## [DESCRIPTION OF THE TASK]
The following entries are to be retyped in full, exactly as written.

## [Saved entries]
--------------------

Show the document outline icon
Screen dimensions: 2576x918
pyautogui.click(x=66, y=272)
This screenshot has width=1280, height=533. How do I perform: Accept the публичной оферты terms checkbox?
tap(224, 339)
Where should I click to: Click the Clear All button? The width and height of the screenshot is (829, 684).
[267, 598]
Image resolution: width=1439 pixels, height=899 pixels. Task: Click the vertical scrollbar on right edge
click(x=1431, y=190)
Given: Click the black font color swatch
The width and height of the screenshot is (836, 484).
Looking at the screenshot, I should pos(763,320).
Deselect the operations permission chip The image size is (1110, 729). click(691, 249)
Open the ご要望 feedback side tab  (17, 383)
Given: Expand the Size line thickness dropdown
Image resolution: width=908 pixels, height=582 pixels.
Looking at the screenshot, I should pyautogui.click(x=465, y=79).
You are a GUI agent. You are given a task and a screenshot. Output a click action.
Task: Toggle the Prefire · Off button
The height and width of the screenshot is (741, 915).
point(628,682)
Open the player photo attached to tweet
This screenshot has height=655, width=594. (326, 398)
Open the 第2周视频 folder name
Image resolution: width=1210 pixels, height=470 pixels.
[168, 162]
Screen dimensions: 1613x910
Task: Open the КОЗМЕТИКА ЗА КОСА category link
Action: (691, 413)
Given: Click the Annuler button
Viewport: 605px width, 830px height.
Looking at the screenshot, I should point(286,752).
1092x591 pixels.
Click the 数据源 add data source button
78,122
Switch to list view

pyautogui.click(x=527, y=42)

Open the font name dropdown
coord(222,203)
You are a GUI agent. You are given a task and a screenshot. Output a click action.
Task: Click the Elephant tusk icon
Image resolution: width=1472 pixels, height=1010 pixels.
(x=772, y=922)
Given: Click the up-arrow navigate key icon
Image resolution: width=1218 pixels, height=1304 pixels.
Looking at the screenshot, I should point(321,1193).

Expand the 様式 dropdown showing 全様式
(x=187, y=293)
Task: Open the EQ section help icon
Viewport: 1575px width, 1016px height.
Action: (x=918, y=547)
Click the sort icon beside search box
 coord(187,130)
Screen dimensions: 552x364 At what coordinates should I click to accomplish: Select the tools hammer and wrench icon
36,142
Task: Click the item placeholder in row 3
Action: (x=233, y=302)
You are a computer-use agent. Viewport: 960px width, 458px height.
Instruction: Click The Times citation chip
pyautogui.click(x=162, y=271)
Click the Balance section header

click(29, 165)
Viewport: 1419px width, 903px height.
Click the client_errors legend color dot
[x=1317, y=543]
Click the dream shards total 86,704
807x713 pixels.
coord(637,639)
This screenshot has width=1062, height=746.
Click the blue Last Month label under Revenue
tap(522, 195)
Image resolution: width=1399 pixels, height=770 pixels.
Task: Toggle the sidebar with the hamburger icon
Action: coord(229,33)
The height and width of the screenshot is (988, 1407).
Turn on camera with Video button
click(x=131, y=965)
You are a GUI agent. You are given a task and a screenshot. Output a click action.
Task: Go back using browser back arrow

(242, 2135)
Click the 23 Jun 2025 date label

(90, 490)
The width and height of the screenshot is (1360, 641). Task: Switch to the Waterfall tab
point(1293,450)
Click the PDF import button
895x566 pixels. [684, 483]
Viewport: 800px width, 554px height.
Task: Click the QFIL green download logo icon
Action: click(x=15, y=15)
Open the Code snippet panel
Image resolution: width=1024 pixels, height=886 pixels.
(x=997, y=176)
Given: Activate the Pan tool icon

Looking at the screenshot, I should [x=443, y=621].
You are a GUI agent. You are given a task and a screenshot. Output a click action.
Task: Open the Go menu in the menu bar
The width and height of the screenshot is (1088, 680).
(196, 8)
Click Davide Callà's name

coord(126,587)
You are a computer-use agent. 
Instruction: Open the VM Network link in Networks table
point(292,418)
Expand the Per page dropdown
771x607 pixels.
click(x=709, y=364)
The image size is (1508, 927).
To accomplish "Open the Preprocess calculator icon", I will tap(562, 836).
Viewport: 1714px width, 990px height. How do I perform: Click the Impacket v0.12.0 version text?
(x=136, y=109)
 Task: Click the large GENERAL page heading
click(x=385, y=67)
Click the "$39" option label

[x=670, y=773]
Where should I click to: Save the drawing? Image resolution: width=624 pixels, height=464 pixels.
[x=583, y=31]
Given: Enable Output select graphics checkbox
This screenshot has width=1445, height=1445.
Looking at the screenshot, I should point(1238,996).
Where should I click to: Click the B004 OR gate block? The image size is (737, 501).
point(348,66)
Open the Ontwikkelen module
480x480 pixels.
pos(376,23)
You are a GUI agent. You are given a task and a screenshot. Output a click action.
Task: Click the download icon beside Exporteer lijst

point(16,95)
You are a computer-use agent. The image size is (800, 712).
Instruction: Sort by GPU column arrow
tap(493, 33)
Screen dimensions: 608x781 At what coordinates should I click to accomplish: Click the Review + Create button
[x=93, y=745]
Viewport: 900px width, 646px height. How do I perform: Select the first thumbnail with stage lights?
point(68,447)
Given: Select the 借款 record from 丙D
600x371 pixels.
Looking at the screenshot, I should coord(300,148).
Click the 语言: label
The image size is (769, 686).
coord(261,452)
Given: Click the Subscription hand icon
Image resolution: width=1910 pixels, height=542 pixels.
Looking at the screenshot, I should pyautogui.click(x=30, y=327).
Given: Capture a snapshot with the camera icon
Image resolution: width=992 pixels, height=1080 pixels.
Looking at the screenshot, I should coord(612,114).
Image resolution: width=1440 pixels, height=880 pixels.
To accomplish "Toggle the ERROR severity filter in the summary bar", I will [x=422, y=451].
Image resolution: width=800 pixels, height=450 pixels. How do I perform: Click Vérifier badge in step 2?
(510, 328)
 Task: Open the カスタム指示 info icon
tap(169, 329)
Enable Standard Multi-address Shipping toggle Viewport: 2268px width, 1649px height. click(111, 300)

--------------------

## [ANSWER TO THE PROBLEM]
Show the document outline icon
Screen dimensions: 2576x918
pyautogui.click(x=66, y=272)
This screenshot has width=1280, height=533. How do I perform: Accept the публичной оферты terms checkbox?
tap(224, 339)
Where should I click to: Click the Clear All button? The width and height of the screenshot is (829, 684).
[267, 598]
Image resolution: width=1439 pixels, height=899 pixels. Task: Click the vertical scrollbar on right edge
click(x=1431, y=190)
Given: Click the black font color swatch
The width and height of the screenshot is (836, 484).
Looking at the screenshot, I should pos(763,320).
Deselect the operations permission chip The image size is (1110, 729). click(691, 249)
Open the ご要望 feedback side tab  (17, 383)
Given: Expand the Size line thickness dropdown
Image resolution: width=908 pixels, height=582 pixels.
Looking at the screenshot, I should pyautogui.click(x=465, y=79).
You are a GUI agent. You are given a task and a screenshot. Output a click action.
Task: Toggle the Prefire · Off button
The height and width of the screenshot is (741, 915).
point(628,682)
Open the player photo attached to tweet
This screenshot has height=655, width=594. (326, 398)
Open the 第2周视频 folder name
Image resolution: width=1210 pixels, height=470 pixels.
[168, 162]
Screen dimensions: 1613x910
Task: Open the КОЗМЕТИКА ЗА КОСА category link
Action: (691, 413)
Given: Click the Annuler button
Viewport: 605px width, 830px height.
Looking at the screenshot, I should point(286,752).
1092x591 pixels.
Click the 数据源 add data source button
78,122
Switch to list view

pyautogui.click(x=527, y=42)

Open the font name dropdown
coord(222,203)
You are a GUI agent. You are given a task and a screenshot. Output a click action.
Task: Click the Elephant tusk icon
Image resolution: width=1472 pixels, height=1010 pixels.
(x=772, y=922)
Given: Click the up-arrow navigate key icon
Image resolution: width=1218 pixels, height=1304 pixels.
Looking at the screenshot, I should point(321,1193).

Expand the 様式 dropdown showing 全様式
(x=187, y=293)
Task: Open the EQ section help icon
Viewport: 1575px width, 1016px height.
Action: (x=918, y=547)
Click the sort icon beside search box
 coord(187,130)
Screen dimensions: 552x364 At what coordinates should I click to accomplish: Select the tools hammer and wrench icon
36,142
Task: Click the item placeholder in row 3
Action: (x=233, y=302)
You are a computer-use agent. Viewport: 960px width, 458px height.
Instruction: Click The Times citation chip
pyautogui.click(x=162, y=271)
Click the Balance section header

click(29, 165)
Viewport: 1419px width, 903px height.
Click the client_errors legend color dot
[x=1317, y=543]
Click the dream shards total 86,704
807x713 pixels.
coord(637,639)
This screenshot has width=1062, height=746.
Click the blue Last Month label under Revenue
tap(522, 195)
Image resolution: width=1399 pixels, height=770 pixels.
Task: Toggle the sidebar with the hamburger icon
Action: coord(229,33)
The height and width of the screenshot is (988, 1407).
Turn on camera with Video button
click(x=131, y=965)
You are a GUI agent. You are given a task and a screenshot. Output a click action.
Task: Go back using browser back arrow

(242, 2135)
Click the 23 Jun 2025 date label

(90, 490)
The width and height of the screenshot is (1360, 641). Task: Switch to the Waterfall tab
point(1293,450)
Click the PDF import button
895x566 pixels. [684, 483]
Viewport: 800px width, 554px height.
Task: Click the QFIL green download logo icon
Action: click(x=15, y=15)
Open the Code snippet panel
Image resolution: width=1024 pixels, height=886 pixels.
(x=997, y=176)
Given: Activate the Pan tool icon

Looking at the screenshot, I should [x=443, y=621].
You are a GUI agent. You are given a task and a screenshot. Output a click action.
Task: Open the Go menu in the menu bar
The width and height of the screenshot is (1088, 680).
(196, 8)
Click Davide Callà's name

coord(126,587)
You are a computer-use agent. 
Instruction: Open the VM Network link in Networks table
point(292,418)
Expand the Per page dropdown
771x607 pixels.
click(x=709, y=364)
The image size is (1508, 927).
To accomplish "Open the Preprocess calculator icon", I will tap(562, 836).
Viewport: 1714px width, 990px height. How do I perform: Click the Impacket v0.12.0 version text?
(x=136, y=109)
 Task: Click the large GENERAL page heading
click(x=385, y=67)
Click the "$39" option label

[x=670, y=773]
Where should I click to: Save the drawing? Image resolution: width=624 pixels, height=464 pixels.
[x=583, y=31]
Given: Enable Output select graphics checkbox
This screenshot has width=1445, height=1445.
Looking at the screenshot, I should point(1238,996).
Where should I click to: Click the B004 OR gate block? The image size is (737, 501).
point(348,66)
Open the Ontwikkelen module
480x480 pixels.
pos(376,23)
You are a GUI agent. You are given a task and a screenshot. Output a click action.
Task: Click the download icon beside Exporteer lijst

point(16,95)
You are a computer-use agent. The image size is (800, 712).
Instruction: Sort by GPU column arrow
tap(493, 33)
Screen dimensions: 608x781 At what coordinates should I click to accomplish: Click the Review + Create button
[x=93, y=745]
Viewport: 900px width, 646px height. How do I perform: Select the first thumbnail with stage lights?
point(68,447)
Given: Select the 借款 record from 丙D
600x371 pixels.
Looking at the screenshot, I should coord(300,148).
Click the 语言: label
The image size is (769, 686).
coord(261,452)
Given: Click the Subscription hand icon
Image resolution: width=1910 pixels, height=542 pixels.
Looking at the screenshot, I should pyautogui.click(x=30, y=327).
Given: Capture a snapshot with the camera icon
Image resolution: width=992 pixels, height=1080 pixels.
Looking at the screenshot, I should coord(612,114).
Image resolution: width=1440 pixels, height=880 pixels.
To accomplish "Toggle the ERROR severity filter in the summary bar", I will [x=422, y=451].
Image resolution: width=800 pixels, height=450 pixels. How do I perform: Click Vérifier badge in step 2?
(510, 328)
 Task: Open the カスタム指示 info icon
tap(169, 329)
Enable Standard Multi-address Shipping toggle Viewport: 2268px width, 1649px height. click(111, 300)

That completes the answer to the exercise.